* [TASK TO COMPLETE] Update the records, starting at the line that contains "The width and" and ending at the end of the records, by replacing "green" with "purple" and leaving everything else unchanged. Give back only those lines, without the pictures.

* [EXTRACTED ENTRIES]
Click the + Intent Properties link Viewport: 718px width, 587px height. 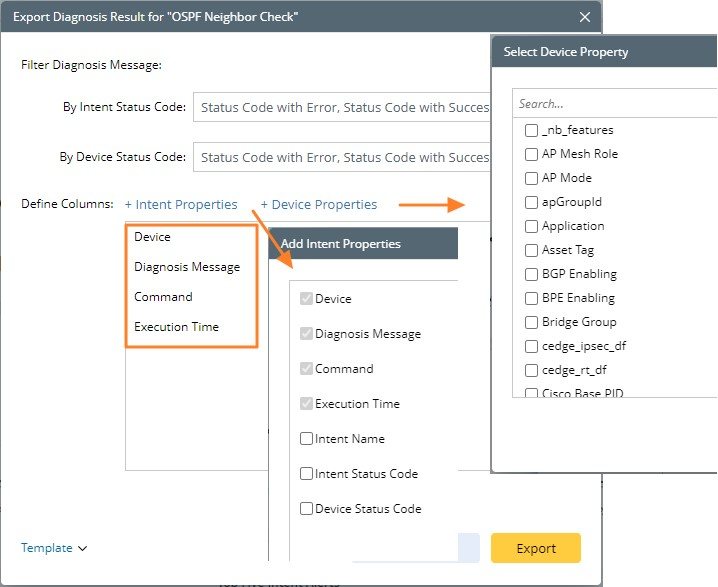181,204
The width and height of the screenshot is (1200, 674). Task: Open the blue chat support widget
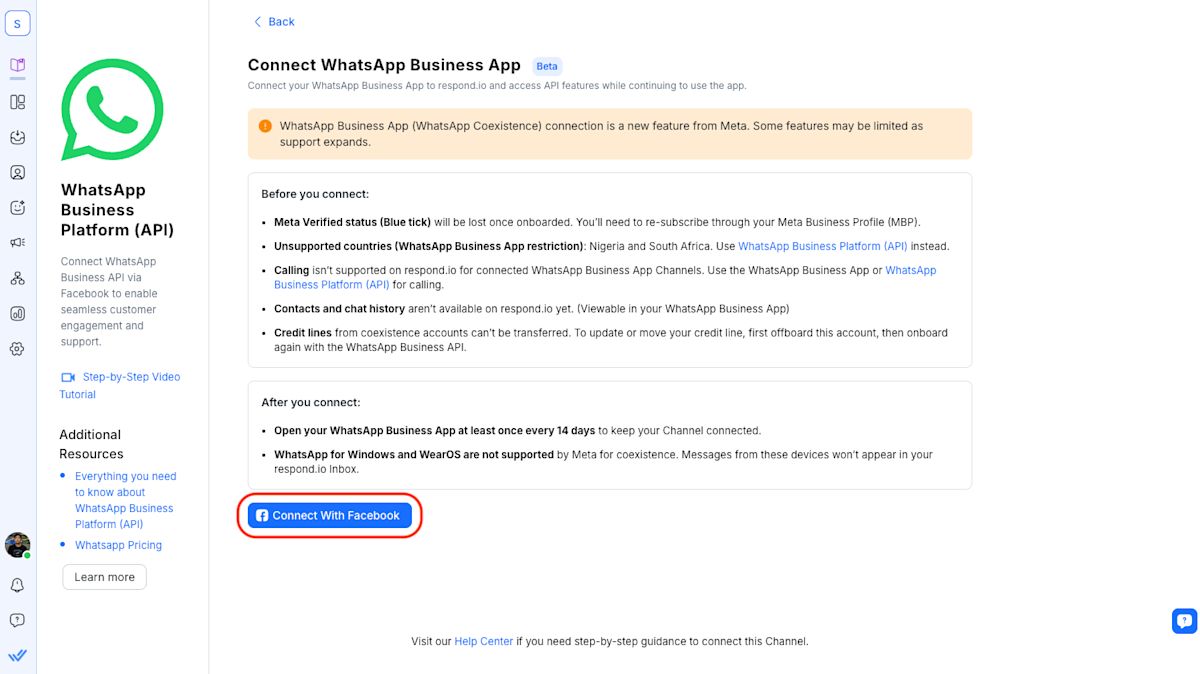(1184, 621)
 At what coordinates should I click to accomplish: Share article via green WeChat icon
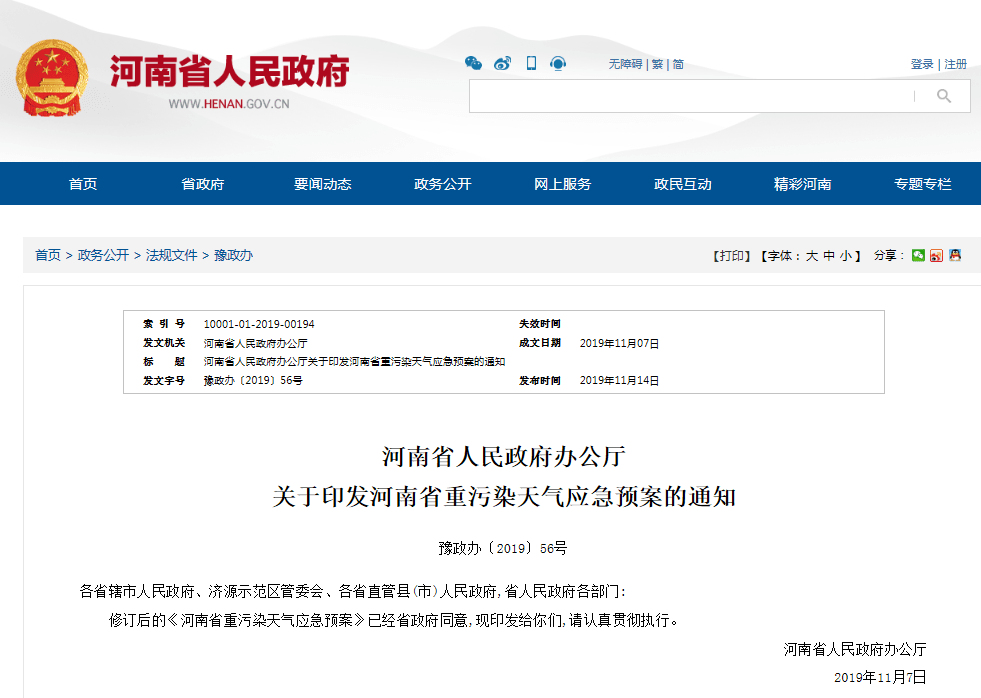918,256
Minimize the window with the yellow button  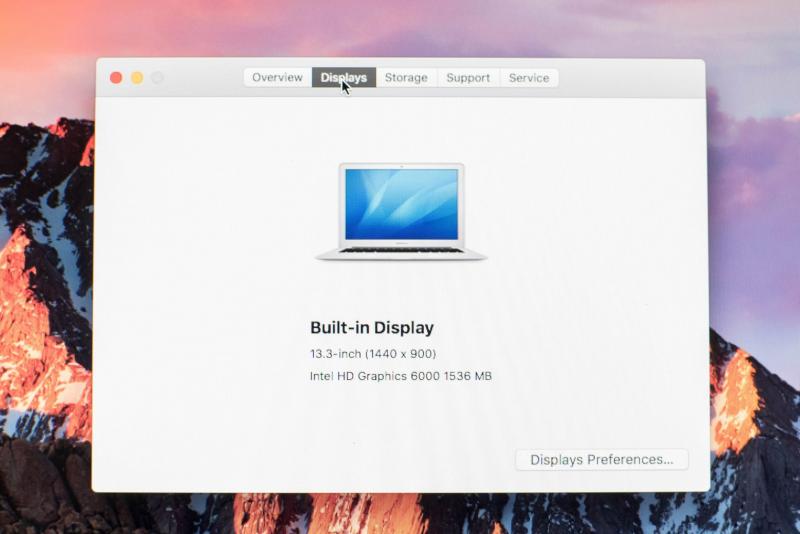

* [PROBLEM SOLUTION]
The width and height of the screenshot is (1200, 674). Task: Open the blue chat support widget
(1184, 621)
 At what coordinates should I click to accomplish: Share article via purple WeChat icon
918,256
Minimize the window with the yellow button  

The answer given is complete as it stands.